Il semble qu'une démonstration théâtrale, aux dimensions de l'ambition du nouvel empire, soit de nature à fonder le régime aux yeux de l'Europe et, du même coup, à gommer le problème religieux intérieur. Napoléon pense au sacre solennel à Notre-Dame de Paris par le Souverain Pontife en personne. Même les rois de France n'y avaient prétendu!
Pendant l'hiver 1804, Pie VII, en grand équipage, quitte Rome pour Paris. Le 27 novembre une véritable caravane de carrosses traverse la forêt de Fontainebleau. Dans le plus somptueux, le Pape, déjà âgé, visage distingué, toujours secret mais plus pensif au fur et à mesure qu'il comprend mieux le jeu qu'on lui fait jouer, attend la prochaine étape au château maintenant tout proche.
On sait avec quelle habileté Napoléon a organisé une rencontre << fortuite>> avec le Pape en pleine forêt. Le Souverain chasseur se présente aux glaces du carrosse pontifical, salue le Pape, se nomme, invite le Prélat dans sa propre voiture, se montre affable et charmeur. Il conduit au château de Fontainebleau un Pape détendu et agréablement surpris.
Les fastes déployés ne manqueront pas de revenir à la mémoire du Saint-Père au moment de l'accueil désinvolte de 1812.
La cérémonie du Sacre intervient comme on sait!
La venue du Pape à Paris n'a pas réduit le contentieux entre les deux hommes et probablement même elle l'a aggravé. Le Pape a bien mesuré le poids et le prix de la caution qu'il vient de donner le 2 décembre; il a aussi jaugé le potentiel d'audace de Napoléon. Ce jour-là il décide de ne jamais concéder quoi que ce soit de plus et s'il le faut, d'opposer à l'impérialisme napoléonien la solide stabilité de la chrétienté dont l'inertie peut être un frein mortel aux débordements inspirés par le Diable.

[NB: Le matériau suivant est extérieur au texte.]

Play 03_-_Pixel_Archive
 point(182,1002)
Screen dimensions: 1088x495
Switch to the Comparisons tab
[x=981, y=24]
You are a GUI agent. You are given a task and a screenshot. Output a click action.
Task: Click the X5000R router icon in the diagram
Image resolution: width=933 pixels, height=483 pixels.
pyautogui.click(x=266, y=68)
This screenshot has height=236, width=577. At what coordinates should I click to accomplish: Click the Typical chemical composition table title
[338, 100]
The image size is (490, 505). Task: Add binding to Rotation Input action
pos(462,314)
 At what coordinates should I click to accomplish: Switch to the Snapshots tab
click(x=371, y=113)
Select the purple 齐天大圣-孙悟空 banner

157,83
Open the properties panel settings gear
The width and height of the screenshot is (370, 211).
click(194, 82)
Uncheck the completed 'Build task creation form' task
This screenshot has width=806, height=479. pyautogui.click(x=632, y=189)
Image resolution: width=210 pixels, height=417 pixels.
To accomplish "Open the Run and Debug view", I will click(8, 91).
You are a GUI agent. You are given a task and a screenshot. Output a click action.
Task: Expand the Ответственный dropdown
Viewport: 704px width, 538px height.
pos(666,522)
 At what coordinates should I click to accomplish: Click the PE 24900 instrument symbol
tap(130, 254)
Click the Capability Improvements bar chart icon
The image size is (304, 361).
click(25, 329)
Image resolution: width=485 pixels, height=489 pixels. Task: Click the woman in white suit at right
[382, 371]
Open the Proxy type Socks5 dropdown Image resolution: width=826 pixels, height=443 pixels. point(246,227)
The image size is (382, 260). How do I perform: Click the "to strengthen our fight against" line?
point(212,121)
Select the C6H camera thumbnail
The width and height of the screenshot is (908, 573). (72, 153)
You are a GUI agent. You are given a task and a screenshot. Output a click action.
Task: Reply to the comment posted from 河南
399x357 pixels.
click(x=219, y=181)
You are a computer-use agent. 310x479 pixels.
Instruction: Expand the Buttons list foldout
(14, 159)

De son côté Napoléon a compris jusqu'où il ne lui faudrait pas aller sans risque grave. Il sait que l'analyse du voyage de Pie VII en France comporte des réserves péjoratives.
Dans cette évaluation de la force de volonté des deux hommes, la comédie est même allée aux limites de la courtoisie; après le couronnement Napoléon a poussé le pari jusqu'à faire entendre au Pape qu'on pourrait le retenir à Paris.
<< Tout est prévu, répondit le Pontife, avant de quitter l'Italie, j'ai signé une abdication régulière; elle est entre les mains du cardinal Pignatelli à Palerme, hors de la portée du pouvoir des Français. Au lieu d'un Pape, il ne restera entre vos mains qu'un moins appelé Barnabé Chiaramonti>>.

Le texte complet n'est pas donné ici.